The market loved the Trump speech/presentation this afternoon. The Dow was up ~900 points when it started ~3:30pm eastern and closed the day up almost 2,000 points. The key takeaway to me was having multiple corporate leaders talk about the work they are doing in coordination with the government to help us get through this period. I think we are going to see a spike in new cases in the coming weeks and we will see additional deaths. My hope is all the voluntary closings over the next few weeks will slow this enough to keep the healthcare system functioning and give us time to test people and learn more about the incubation period, contagious period, death rate, etc, to better address the health risk.
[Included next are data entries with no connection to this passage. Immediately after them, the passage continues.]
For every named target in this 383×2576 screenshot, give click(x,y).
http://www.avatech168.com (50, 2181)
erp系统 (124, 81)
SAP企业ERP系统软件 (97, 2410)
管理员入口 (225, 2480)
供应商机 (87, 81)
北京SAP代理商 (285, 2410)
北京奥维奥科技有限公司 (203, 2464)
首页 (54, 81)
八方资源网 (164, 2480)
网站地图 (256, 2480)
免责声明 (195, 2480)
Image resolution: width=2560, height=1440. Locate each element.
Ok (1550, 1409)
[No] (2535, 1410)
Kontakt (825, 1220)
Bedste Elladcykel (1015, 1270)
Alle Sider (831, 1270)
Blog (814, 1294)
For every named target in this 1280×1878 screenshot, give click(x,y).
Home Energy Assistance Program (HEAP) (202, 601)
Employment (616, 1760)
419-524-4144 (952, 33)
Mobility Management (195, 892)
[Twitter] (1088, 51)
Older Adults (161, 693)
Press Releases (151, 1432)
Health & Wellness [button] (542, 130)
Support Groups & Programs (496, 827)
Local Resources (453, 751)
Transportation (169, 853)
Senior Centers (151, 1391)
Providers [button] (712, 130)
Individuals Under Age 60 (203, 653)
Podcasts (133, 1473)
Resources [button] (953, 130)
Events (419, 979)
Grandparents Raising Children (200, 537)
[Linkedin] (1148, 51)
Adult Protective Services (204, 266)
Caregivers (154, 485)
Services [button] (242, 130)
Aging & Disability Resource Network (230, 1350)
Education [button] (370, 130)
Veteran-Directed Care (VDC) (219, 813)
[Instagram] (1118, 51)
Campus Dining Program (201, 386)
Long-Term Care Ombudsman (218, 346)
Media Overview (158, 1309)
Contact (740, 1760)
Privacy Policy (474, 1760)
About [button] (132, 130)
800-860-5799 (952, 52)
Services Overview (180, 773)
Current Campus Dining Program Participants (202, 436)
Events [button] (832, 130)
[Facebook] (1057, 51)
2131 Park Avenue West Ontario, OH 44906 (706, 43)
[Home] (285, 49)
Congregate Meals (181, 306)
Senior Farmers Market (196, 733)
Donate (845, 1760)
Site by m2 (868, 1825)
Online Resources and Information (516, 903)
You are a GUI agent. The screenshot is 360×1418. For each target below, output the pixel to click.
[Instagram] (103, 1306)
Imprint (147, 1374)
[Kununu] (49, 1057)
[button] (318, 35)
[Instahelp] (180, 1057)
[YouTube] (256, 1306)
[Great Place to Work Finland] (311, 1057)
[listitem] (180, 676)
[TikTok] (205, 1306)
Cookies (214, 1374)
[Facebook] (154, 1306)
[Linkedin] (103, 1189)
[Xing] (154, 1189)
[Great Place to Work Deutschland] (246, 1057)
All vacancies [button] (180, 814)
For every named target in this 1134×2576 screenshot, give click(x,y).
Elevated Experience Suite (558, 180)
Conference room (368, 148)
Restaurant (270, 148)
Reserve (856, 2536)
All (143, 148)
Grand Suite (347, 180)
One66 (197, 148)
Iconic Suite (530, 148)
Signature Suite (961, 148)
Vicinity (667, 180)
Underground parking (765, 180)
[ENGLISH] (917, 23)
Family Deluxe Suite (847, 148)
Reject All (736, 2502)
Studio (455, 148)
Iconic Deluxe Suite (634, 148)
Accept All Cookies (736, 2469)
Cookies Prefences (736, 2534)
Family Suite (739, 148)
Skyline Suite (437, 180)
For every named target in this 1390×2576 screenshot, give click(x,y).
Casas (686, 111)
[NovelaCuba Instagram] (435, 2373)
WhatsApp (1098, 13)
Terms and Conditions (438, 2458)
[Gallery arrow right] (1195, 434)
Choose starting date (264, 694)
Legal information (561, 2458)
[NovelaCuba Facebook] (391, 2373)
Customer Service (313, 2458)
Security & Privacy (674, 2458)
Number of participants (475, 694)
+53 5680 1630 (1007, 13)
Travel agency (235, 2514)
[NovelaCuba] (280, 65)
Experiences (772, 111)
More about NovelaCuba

China, South Korea and Italy are starting to see decreases in daily new cases, which is a positive sign. Hopefully we are only a few weeks from a similar path.

Oil sold-off sharply again this week, decreasing another 20.2% to close at $33.12/barrel. The yield on the 10-year Treasury increased to close at 1.01%, from 0.77% last week. The average rate on a 30-yr fixed rate mortgage moved slightly higher to 3.36% from 3.29% a week ago.